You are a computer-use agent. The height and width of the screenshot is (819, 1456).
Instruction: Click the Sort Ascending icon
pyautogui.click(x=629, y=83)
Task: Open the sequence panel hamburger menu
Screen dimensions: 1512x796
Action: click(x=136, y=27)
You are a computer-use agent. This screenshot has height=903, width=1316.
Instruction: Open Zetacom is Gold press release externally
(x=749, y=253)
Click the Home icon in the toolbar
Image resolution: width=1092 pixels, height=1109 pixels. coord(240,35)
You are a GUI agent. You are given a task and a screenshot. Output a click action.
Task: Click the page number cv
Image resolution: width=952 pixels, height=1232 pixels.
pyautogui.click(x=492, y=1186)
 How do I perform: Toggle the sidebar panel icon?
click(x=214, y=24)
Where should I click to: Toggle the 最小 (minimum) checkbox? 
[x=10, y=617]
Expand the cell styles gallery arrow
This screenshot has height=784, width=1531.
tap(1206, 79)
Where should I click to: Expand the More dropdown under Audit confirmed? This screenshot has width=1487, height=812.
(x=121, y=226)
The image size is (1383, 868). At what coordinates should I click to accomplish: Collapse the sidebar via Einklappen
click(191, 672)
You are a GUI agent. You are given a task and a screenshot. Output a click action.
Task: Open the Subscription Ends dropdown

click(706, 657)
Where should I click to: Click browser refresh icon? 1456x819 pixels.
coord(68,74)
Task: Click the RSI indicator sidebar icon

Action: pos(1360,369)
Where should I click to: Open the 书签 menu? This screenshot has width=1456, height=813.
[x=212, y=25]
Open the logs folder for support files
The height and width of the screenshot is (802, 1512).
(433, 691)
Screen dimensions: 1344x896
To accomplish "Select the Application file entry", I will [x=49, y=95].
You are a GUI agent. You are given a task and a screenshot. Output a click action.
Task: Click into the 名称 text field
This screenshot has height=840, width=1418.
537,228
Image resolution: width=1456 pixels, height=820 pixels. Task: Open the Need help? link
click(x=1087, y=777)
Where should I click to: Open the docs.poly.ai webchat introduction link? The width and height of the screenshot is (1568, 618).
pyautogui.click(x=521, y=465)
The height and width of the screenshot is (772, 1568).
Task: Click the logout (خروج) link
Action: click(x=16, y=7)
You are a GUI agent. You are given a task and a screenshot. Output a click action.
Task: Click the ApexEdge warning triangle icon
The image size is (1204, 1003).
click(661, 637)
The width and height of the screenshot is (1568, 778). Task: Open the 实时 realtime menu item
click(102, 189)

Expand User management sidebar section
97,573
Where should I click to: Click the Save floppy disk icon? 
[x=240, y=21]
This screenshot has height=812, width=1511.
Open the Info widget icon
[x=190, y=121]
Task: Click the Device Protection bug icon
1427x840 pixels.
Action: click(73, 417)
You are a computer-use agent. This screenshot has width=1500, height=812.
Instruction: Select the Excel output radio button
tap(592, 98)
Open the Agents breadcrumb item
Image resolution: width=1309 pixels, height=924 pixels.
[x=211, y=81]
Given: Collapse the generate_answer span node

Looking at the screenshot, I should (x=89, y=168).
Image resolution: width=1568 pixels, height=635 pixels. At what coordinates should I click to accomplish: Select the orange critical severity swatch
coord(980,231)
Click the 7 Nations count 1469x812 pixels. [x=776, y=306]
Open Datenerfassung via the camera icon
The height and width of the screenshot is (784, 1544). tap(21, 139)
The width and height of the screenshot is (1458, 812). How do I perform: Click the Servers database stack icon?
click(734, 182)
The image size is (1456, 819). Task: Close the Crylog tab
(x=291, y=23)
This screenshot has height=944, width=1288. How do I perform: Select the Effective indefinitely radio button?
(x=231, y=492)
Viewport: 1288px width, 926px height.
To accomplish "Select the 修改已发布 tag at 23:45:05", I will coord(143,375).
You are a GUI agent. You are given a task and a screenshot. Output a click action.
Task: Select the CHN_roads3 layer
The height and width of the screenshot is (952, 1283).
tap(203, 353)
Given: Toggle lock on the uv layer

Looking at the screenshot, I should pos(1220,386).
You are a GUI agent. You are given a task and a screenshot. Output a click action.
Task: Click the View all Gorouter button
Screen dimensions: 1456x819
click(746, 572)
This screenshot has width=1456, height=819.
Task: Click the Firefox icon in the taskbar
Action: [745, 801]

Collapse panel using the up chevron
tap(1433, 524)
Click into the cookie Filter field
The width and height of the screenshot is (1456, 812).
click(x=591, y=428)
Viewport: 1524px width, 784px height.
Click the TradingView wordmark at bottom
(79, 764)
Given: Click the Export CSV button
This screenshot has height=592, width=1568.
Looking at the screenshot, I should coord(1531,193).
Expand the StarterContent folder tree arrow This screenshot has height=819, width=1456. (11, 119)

# Your goal
Your response should consist of the whole listing, repeated exactly.

# Solution
You are a computer-use agent. The height and width of the screenshot is (819, 1456).
Instruction: Click the Sort Ascending icon
pyautogui.click(x=629, y=83)
Task: Open the sequence panel hamburger menu
Screen dimensions: 1512x796
Action: click(x=136, y=27)
You are a computer-use agent. This screenshot has height=903, width=1316.
Instruction: Open Zetacom is Gold press release externally
(x=749, y=253)
Click the Home icon in the toolbar
Image resolution: width=1092 pixels, height=1109 pixels. coord(240,35)
You are a GUI agent. You are given a task and a screenshot. Output a click action.
Task: Click the page number cv
Image resolution: width=952 pixels, height=1232 pixels.
pyautogui.click(x=492, y=1186)
 How do I perform: Toggle the sidebar panel icon?
click(x=214, y=24)
Where should I click to: Toggle the 最小 (minimum) checkbox? 
[x=10, y=617]
Expand the cell styles gallery arrow
This screenshot has height=784, width=1531.
tap(1206, 79)
Where should I click to: Expand the More dropdown under Audit confirmed? This screenshot has width=1487, height=812.
(x=121, y=226)
The image size is (1383, 868). At what coordinates should I click to accomplish: Collapse the sidebar via Einklappen
click(191, 672)
You are a GUI agent. You are given a task and a screenshot. Output a click action.
Task: Open the Subscription Ends dropdown

click(706, 657)
Where should I click to: Click browser refresh icon? 1456x819 pixels.
coord(68,74)
Task: Click the RSI indicator sidebar icon

Action: pos(1360,369)
Where should I click to: Open the 书签 menu? This screenshot has width=1456, height=813.
[x=212, y=25]
Open the logs folder for support files
The height and width of the screenshot is (802, 1512).
(433, 691)
Screen dimensions: 1344x896
To accomplish "Select the Application file entry", I will [x=49, y=95].
You are a GUI agent. You are given a task and a screenshot. Output a click action.
Task: Click into the 名称 text field
This screenshot has height=840, width=1418.
537,228
Image resolution: width=1456 pixels, height=820 pixels. Task: Open the Need help? link
click(x=1087, y=777)
Where should I click to: Open the docs.poly.ai webchat introduction link? The width and height of the screenshot is (1568, 618).
pyautogui.click(x=521, y=465)
The height and width of the screenshot is (772, 1568).
Task: Click the logout (خروج) link
Action: click(x=16, y=7)
You are a GUI agent. You are given a task and a screenshot. Output a click action.
Task: Click the ApexEdge warning triangle icon
The image size is (1204, 1003).
click(661, 637)
The width and height of the screenshot is (1568, 778). Task: Open the 实时 realtime menu item
click(102, 189)

Expand User management sidebar section
97,573
Where should I click to: Click the Save floppy disk icon? 
[x=240, y=21]
This screenshot has height=812, width=1511.
Open the Info widget icon
[x=190, y=121]
Task: Click the Device Protection bug icon
1427x840 pixels.
Action: click(73, 417)
You are a computer-use agent. This screenshot has width=1500, height=812.
Instruction: Select the Excel output radio button
tap(592, 98)
Open the Agents breadcrumb item
Image resolution: width=1309 pixels, height=924 pixels.
[x=211, y=81]
Given: Collapse the generate_answer span node

Looking at the screenshot, I should (x=89, y=168).
Image resolution: width=1568 pixels, height=635 pixels. At what coordinates should I click to accomplish: Select the orange critical severity swatch
coord(980,231)
Click the 7 Nations count 1469x812 pixels. [x=776, y=306]
Open Datenerfassung via the camera icon
The height and width of the screenshot is (784, 1544). tap(21, 139)
The width and height of the screenshot is (1458, 812). How do I perform: Click the Servers database stack icon?
click(734, 182)
The image size is (1456, 819). Task: Close the Crylog tab
(x=291, y=23)
This screenshot has height=944, width=1288. How do I perform: Select the Effective indefinitely radio button?
(x=231, y=492)
Viewport: 1288px width, 926px height.
To accomplish "Select the 修改已发布 tag at 23:45:05", I will coord(143,375).
You are a GUI agent. You are given a task and a screenshot. Output a click action.
Task: Select the CHN_roads3 layer
The height and width of the screenshot is (952, 1283).
tap(203, 353)
Given: Toggle lock on the uv layer

Looking at the screenshot, I should pos(1220,386).
You are a GUI agent. You are given a task and a screenshot. Output a click action.
Task: Click the View all Gorouter button
Screen dimensions: 1456x819
click(746, 572)
This screenshot has width=1456, height=819.
Task: Click the Firefox icon in the taskbar
Action: [745, 801]

Collapse panel using the up chevron
tap(1433, 524)
Click into the cookie Filter field
The width and height of the screenshot is (1456, 812).
click(x=591, y=428)
Viewport: 1524px width, 784px height.
Click the TradingView wordmark at bottom
(79, 764)
Given: Click the Export CSV button
This screenshot has height=592, width=1568.
Looking at the screenshot, I should coord(1531,193).
Expand the StarterContent folder tree arrow This screenshot has height=819, width=1456. (11, 119)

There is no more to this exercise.